7.) Also a good costume: Deadpool. This is because no matter how terrible your Deadpool costume is, people love Deadpool and will say “hey! Deadpool!” at you. If you are very fat and dress up as Deadpool, people might even not call you “Fatpool.”
8.) But I digress back to my original point. Of course, there were the usual band of “my question is HOW DARE YOU SIR” types, but Didio shut them down quite excellently by being both respectful and saying over and over again that their issues weren’t the point of the seminar. The point of the seminar was how to get work for DC in any of the major disciplines. He stressed the often low-paying nature of the gig frequently because he wanted to be honest; he explained to people, patiently, what editors looked for in art submissions multiple times. He said, straight-up, that writers looking to get work at the big two have to basically steal somebody else’s job, which means the bar is higher. Much higher. And of course people got offended by this, because people are stupid.
9.) Writing isn’t a zero-sum game, of course. But publishing, to an extent, is.

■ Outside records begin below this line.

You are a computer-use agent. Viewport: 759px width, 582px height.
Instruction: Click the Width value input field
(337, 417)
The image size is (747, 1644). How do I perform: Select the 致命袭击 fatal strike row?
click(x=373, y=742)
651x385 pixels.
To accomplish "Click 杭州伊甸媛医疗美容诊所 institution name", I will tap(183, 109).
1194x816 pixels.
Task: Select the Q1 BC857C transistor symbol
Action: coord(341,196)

That’s how things go: there isn’t enough paying work for everybody who wants to get paid to get paid, and if you don’t know that, grow up. Didio was patient with the people who didn’t understand that, as he was patient with the dreamers who want to change the business or grow the field. Dreams like that are great, but they don’t get you hired.
10.) And he was patient with the people who obviously didn’t understand the point of a pitch. Multiple people tried to debate Didio when he brought up “the gun pitch.” I’d heard about the gun pitch before (from Paul Levitz, actually, years ago). The gun pitch is “I want to tell the story of the gun that killed Batman’s parents.” And Didio explained that the problem with the pitch is that it’s not a Batman story, which is of course obviously true: if you’re telling the story of the gun that killed Batman’s parents, it ends when the Waynes get shot, which means it could be a story about any old gun.

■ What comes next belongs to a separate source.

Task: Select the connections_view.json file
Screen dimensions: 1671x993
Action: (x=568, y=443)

11.) The debaters didn’t get it, of course. “Well, I’d like to read a story about the gun that killed Batman’s parents.” But the point of getting hired in any freelance industry is not “I can do this well,” because lots of people can do that. It’s “I can make your life easier if you give me work.” Pitching the gun story doesn’t make anybody’s life easier, because you’re not gonna give that story to somebody you don’t already know and trust.

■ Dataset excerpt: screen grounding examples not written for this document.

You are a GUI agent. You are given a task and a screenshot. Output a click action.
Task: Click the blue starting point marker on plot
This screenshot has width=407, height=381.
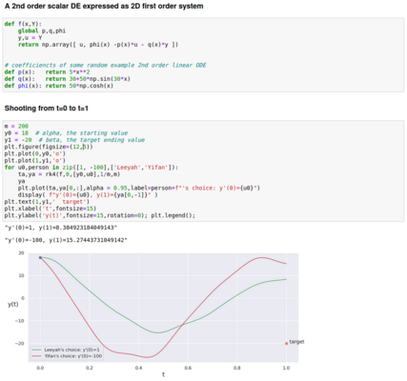click(40, 257)
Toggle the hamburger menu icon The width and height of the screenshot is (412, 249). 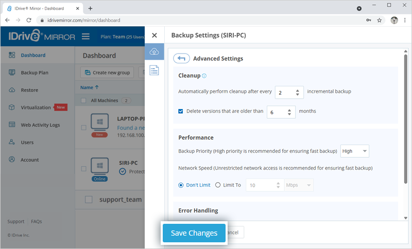click(x=85, y=37)

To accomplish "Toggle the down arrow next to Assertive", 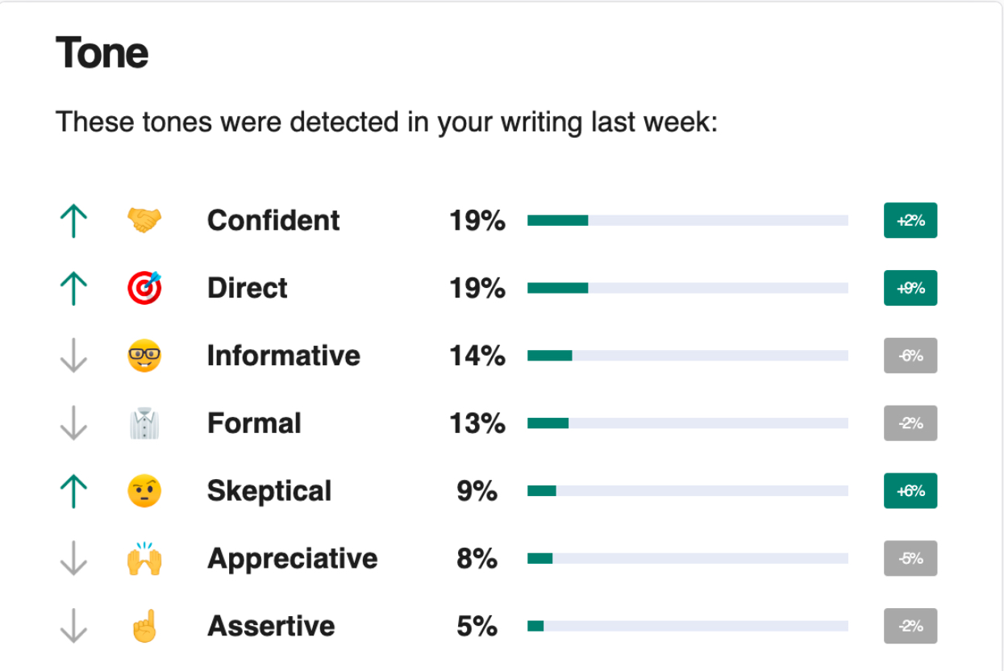I will (x=73, y=626).
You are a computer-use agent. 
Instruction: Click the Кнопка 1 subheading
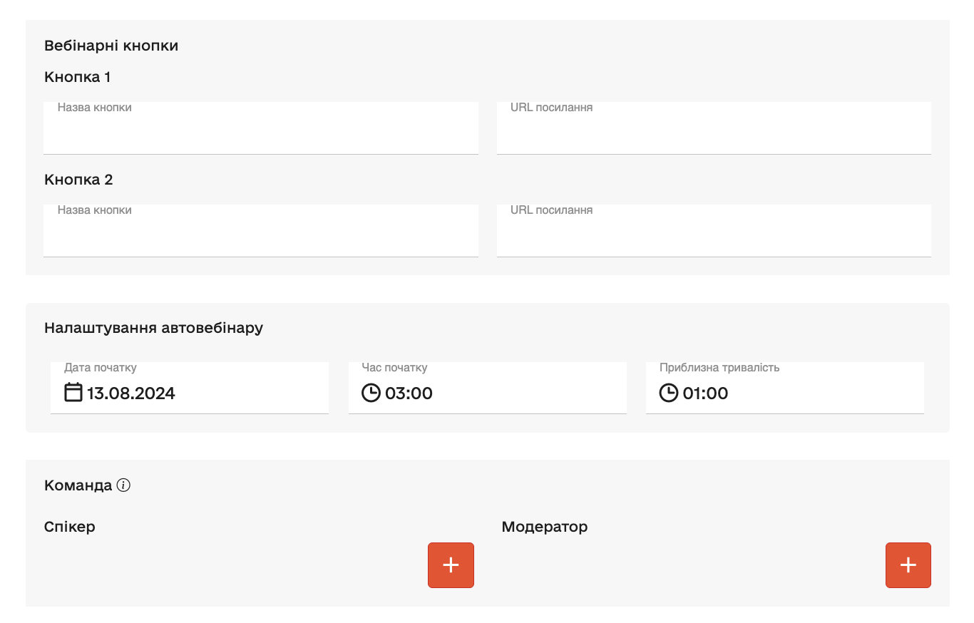(x=77, y=77)
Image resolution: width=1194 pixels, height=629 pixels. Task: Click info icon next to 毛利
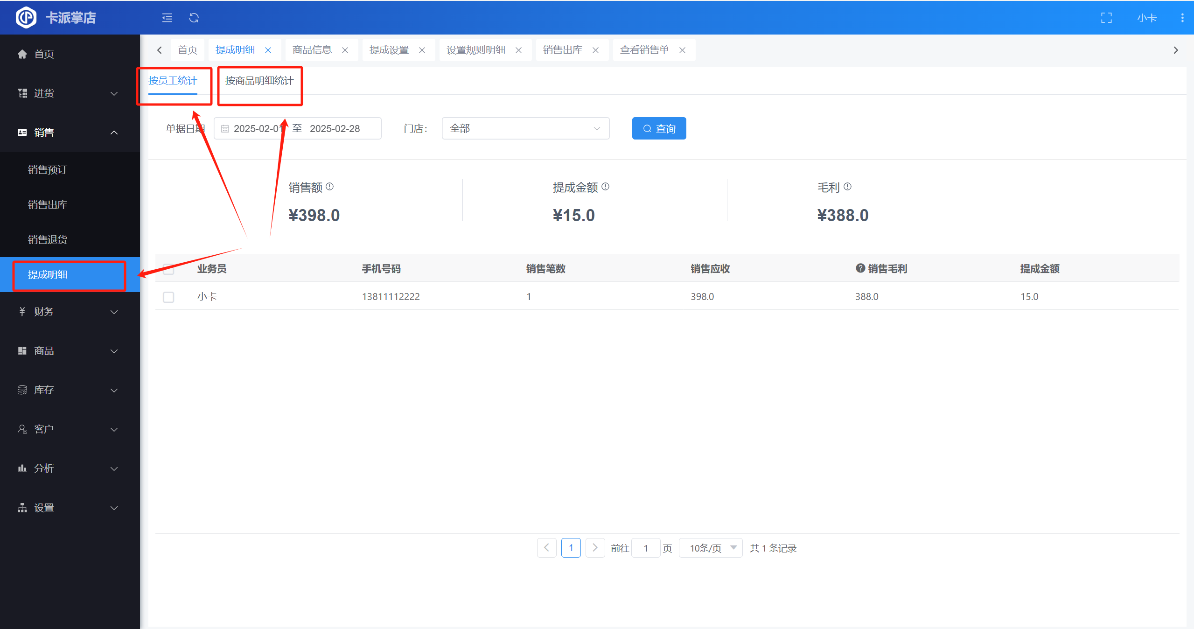(848, 187)
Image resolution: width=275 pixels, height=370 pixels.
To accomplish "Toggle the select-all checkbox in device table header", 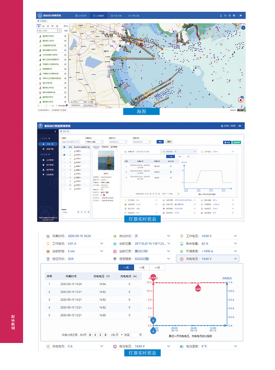I will (64, 147).
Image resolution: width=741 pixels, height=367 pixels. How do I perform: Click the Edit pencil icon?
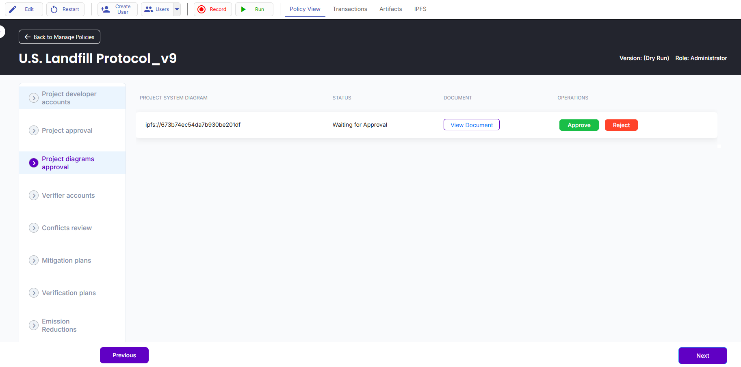click(x=13, y=9)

12.) Another aside: the shopping at this con was miserably bad. When people are essentially paying a premium to get in the door to buy stuff, there should be, and I am just suggesting this, something resembling a sale price. If I can get it significantly cheaper at Amazon, your sale price is probably not very good. This goes for guy selling the Justin Bieber standups too. Especially the guy selling the Justin Bieber standups.
13.) One more thing: if you want to argue with Dan Didio about the gun pitch, it’s really easy. The trick is to make it a Batman story. You can do it in one sentence.
14. “Somebody is killing people with the gun that killed Batman’s parents.” That one’s for free.